» AIM OF THE EXERCISE
Can you write out the data below again with "screenshot" renamed to "image" and everything else unchanged? Leave the pictures out.

[Element lookup data]

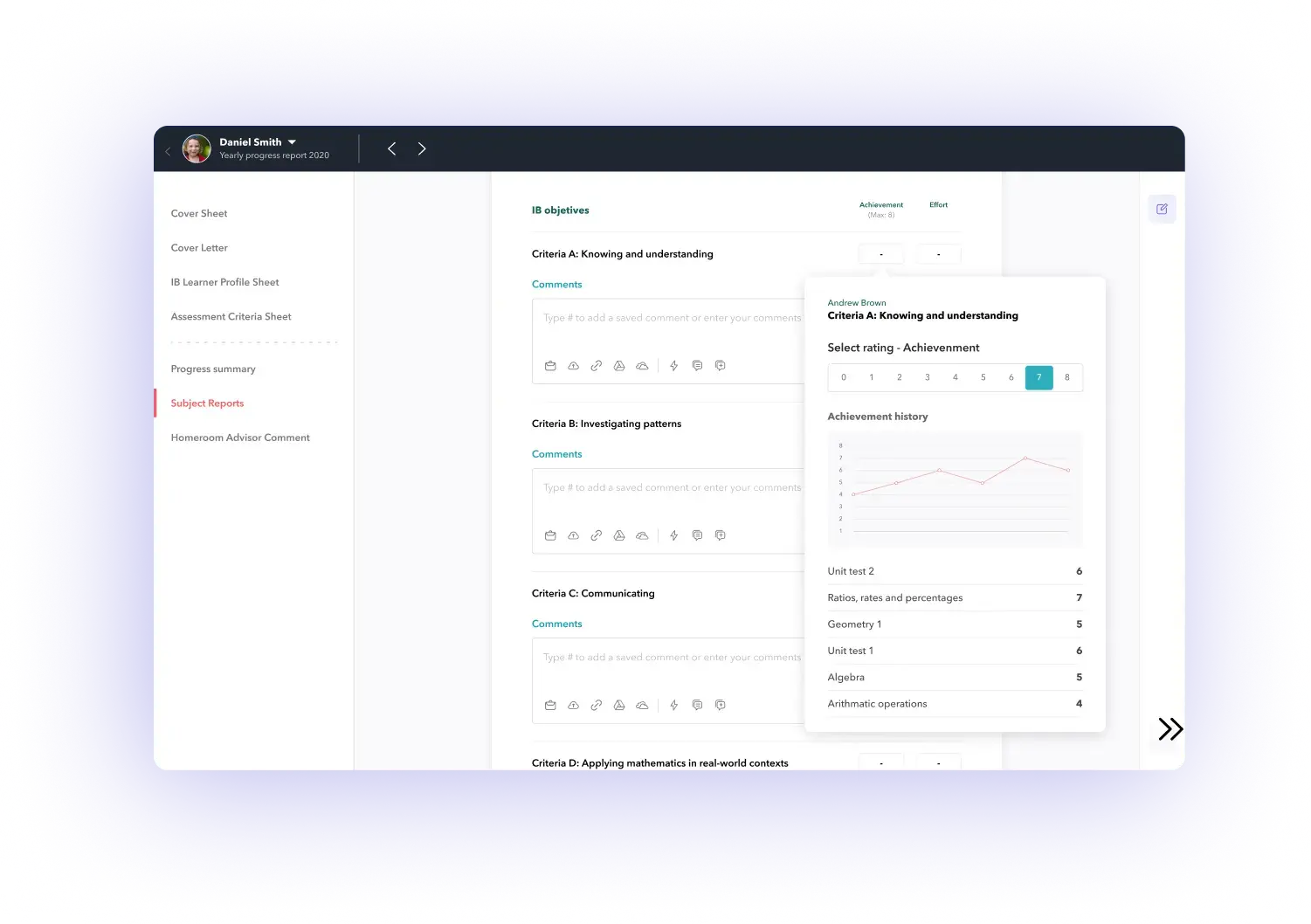Viewport: 1311px width, 924px height.
Task: Open Andrew Brown's profile link
Action: (856, 302)
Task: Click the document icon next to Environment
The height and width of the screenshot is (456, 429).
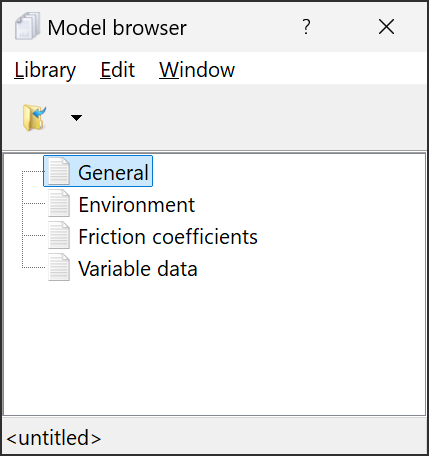Action: pyautogui.click(x=59, y=203)
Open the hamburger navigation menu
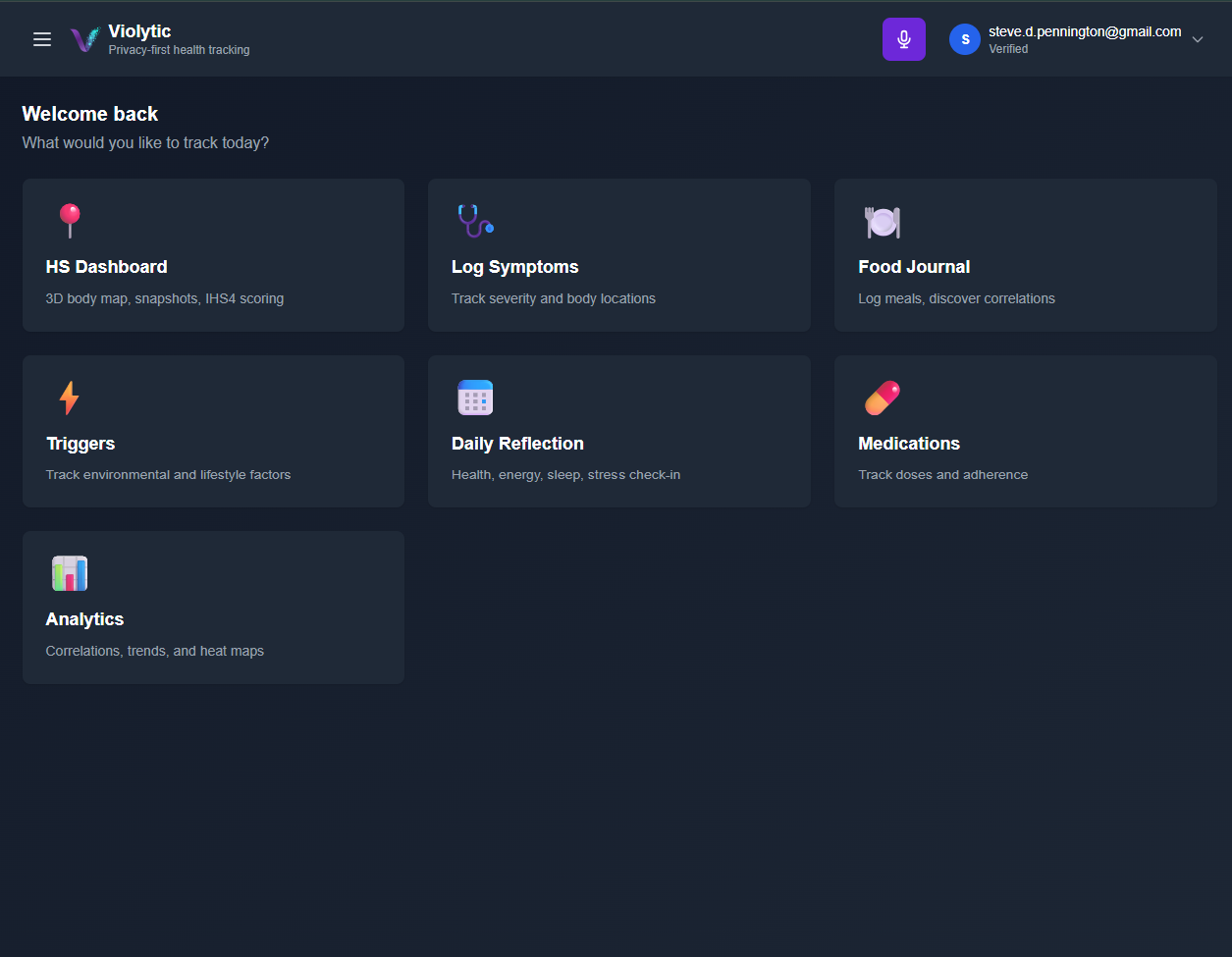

» THE RESPONSE
Viewport: 1311px width, 924px height.
Task: Open Andrew Brown's profile link
Action: (856, 302)
Task: Click the document icon next to Environment
The height and width of the image is (456, 429).
Action: pyautogui.click(x=59, y=203)
Open the hamburger navigation menu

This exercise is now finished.